_Bronfragment_
▼

Reisverhaal «Bagan: een must voor tempelliefhebbers»
Myanmar 2012
|
Myanmar
|
0 Reacties
19 September 2012
-
Laatste Aanpassing 18 November 2014
Geen enkele toerist in Myanmar
moet overtuigd worden om naar Bagan te reizen; zelfs al ben je maar een week in
het land. De duizenden tempels die er nu nog staan, vind je (nog) niet op de
Unesco Werelderfgoedlijst. In 1996 diende de overheid een kandidatuur in, maar
er was wettelijk vanalles niet in orde. Toch hoort het uitgebreide stoepaveld er
steevast op thuis. De schuld hiervan ligt bij de regering die jarenlang een
restrictief beleid had naar toerisme en internationale betrekkingen. Maar daar
komt nu wel snel een einde aan. Op 8 augustus 2012 was de directeur-generaal
van Unesco op bezoek in Bagan en raadde ze de overheid aan om opnieuw een
aanvraag voor te leggen. Dit met het oog op een betere omkadering voor de site
als het toerisme in Myanmar begint te boomen.
Bagan ligt aan de oever van de
Ayeyarwady, een tweeduizend kilometer lange rivier die de levensader van het
land is. De vlakte rond de stad is bezaaid met pagoden. Een mix van intacte
tempels en ruïnes ligt verspreid over een oppervlakte van 40 km2. De
tempels dateren uit de 11de tot de 13de eeuw; dat was de
Birmese Gouden Eeuw. Bagan was toen de hoofdstad van het Eerste Birmaanse
Koninkrijk. Tempels bouwen leek toen wel een statussymbool te zijn. Jammer dat
de houten paleizen en huizen allemaal verloren zijn gegaan. We moeten tevreden
zijn met een drieduizendtal overblijvende religieuze bakstenen bouwwerken.
Alles kunnen zien, is een illusie. Zeker als je met de fiets op pad gaat. Alles
zien, mag ook geen streefdoel zijn. Geniet van de tempels die je wel ziet, die
je volgens plan gevonden hebt of die je tegenkwam omdat je een eindje verloren
gereden bent. De grote trekpleisters kan je niet missen. Die zijn niet alleen
goed aangegeven met leesbare wegwijzers, je kan er ook het spoor van
paardenkarren, minibussen of andere fietsers naar toe volgen.

▲

_Ruwe gegevens_
▼

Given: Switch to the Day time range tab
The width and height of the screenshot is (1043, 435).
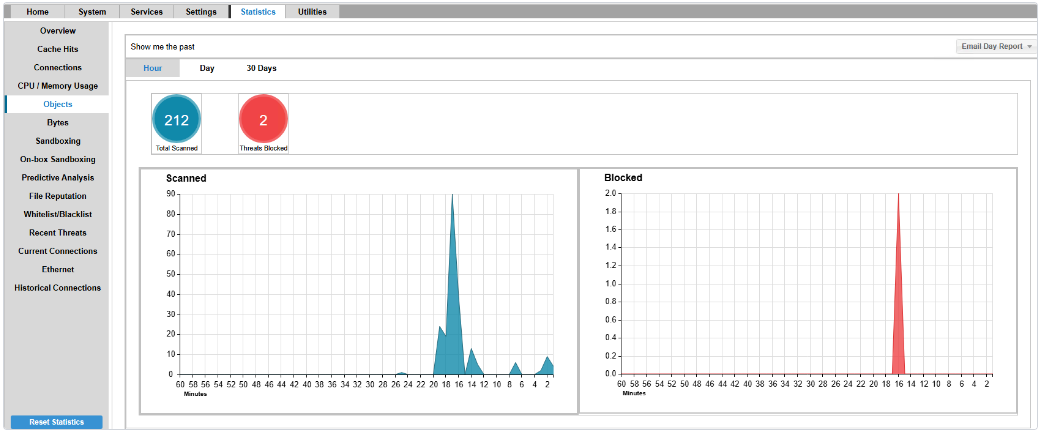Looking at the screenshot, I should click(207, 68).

▲
▼

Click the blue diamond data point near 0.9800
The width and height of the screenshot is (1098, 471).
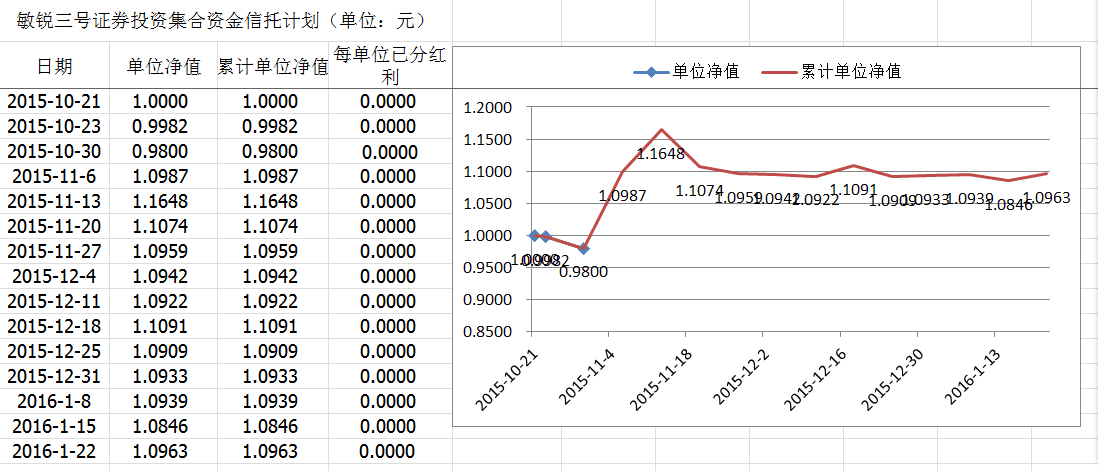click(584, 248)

▲
▼

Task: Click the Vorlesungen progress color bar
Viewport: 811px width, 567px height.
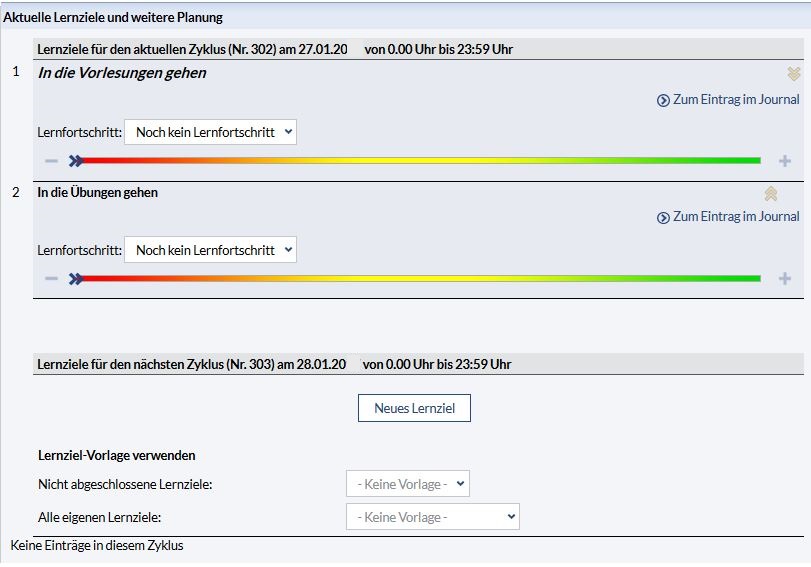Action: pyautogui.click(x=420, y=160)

▲

_Doel opdracht_
Typ uit het reisverhaal over Bagan woordelijk de passage over van "Alles kunnen zien, is" tot en met "naar toe volgen.".

_Het resultaat_
Alles kunnen zien, is een illusie. Zeker als je met de fiets op pad gaat. Alles
zien, mag ook geen streefdoel zijn. Geniet van de tempels die je wel ziet, die
je volgens plan gevonden hebt of die je tegenkwam omdat je een eindje verloren
gereden bent. De grote trekpleisters kan je niet missen. Die zijn niet alleen
goed aangegeven met leesbare wegwijzers, je kan er ook het spoor van
paardenkarren, minibussen of andere fietsers naar toe volgen.